La serie Pirelli P Zero è la gomma su misura per le «super» supercar

Estoril In pista, sul circuito storico di Estoril, e lungo la costa con destinazione Cabo de Roca, il punto più occidentale d'Europa a picco sull'Atlantico. Velocità, frenata e tenuta sul circuito portoghese; comportamento stradale nel secondo caso. Sotto esame la nuova serie degli pneumatici Pirelli P Zero, a 30 anni dall'esordio della prima gomma con questo marchio. «È il prodotto tecnologicamente più avanzato della ricerca Pirelli - ha ricordato Gregorio Borgo, general manager operations della Bicocca - in cui investiamo ogni anno il 7% dei ricavi premium. Il nuovo P Zero punta a soddisfare la crescente domanda di prestazioni, affidabilità e sicurezza; inoltra, rafforza la strategia di offrire una gomma sviluppata su misura per ogni modello di veicolo».

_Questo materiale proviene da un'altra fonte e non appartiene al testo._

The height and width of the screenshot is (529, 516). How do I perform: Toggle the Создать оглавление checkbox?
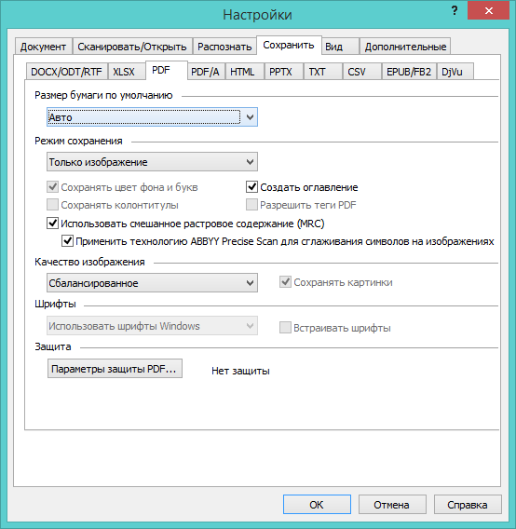[251, 186]
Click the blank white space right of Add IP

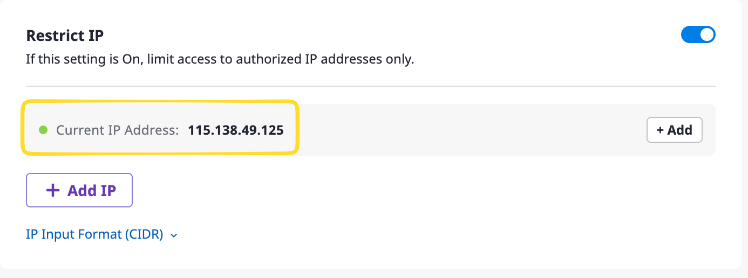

Con ben 60 omologazioni da parte delle Case, P Zero può equipaggiare una vettura su due nel segmento prestige in circolazione nel mondo. Sviluppato in collaborazione con i reparti tecnici di Case come Audi, Bentley, Bmw, Jaguar e Mercedes; e poi Ferrari, Lamborghini, McLaren e Porsche, il nuovo P Zero sfrutta tecnologie, processi e materiali dedicati, ma anche soluzioni realizzate per la F1. Sono le nuove mescole sottostrato (a vantaggio di maneggevolezza e resistenza al rotolamento) o gli innovativi polimeri a elevate proprietà meccaniche per l'ottimizzazione delle prestazioni su asciutto e bagnato, a fare di P Zero il prodotto più performante, nonché il più affidabile per gestire le super potenze (in foto, la Pagani Huayra). Inedito è il disegno del battistrada con incavi longitudinali più profondi per una maggiore espulsione dell'acqua. Tre le varianti di P Zero, con differenti applicazioni e prestazioni.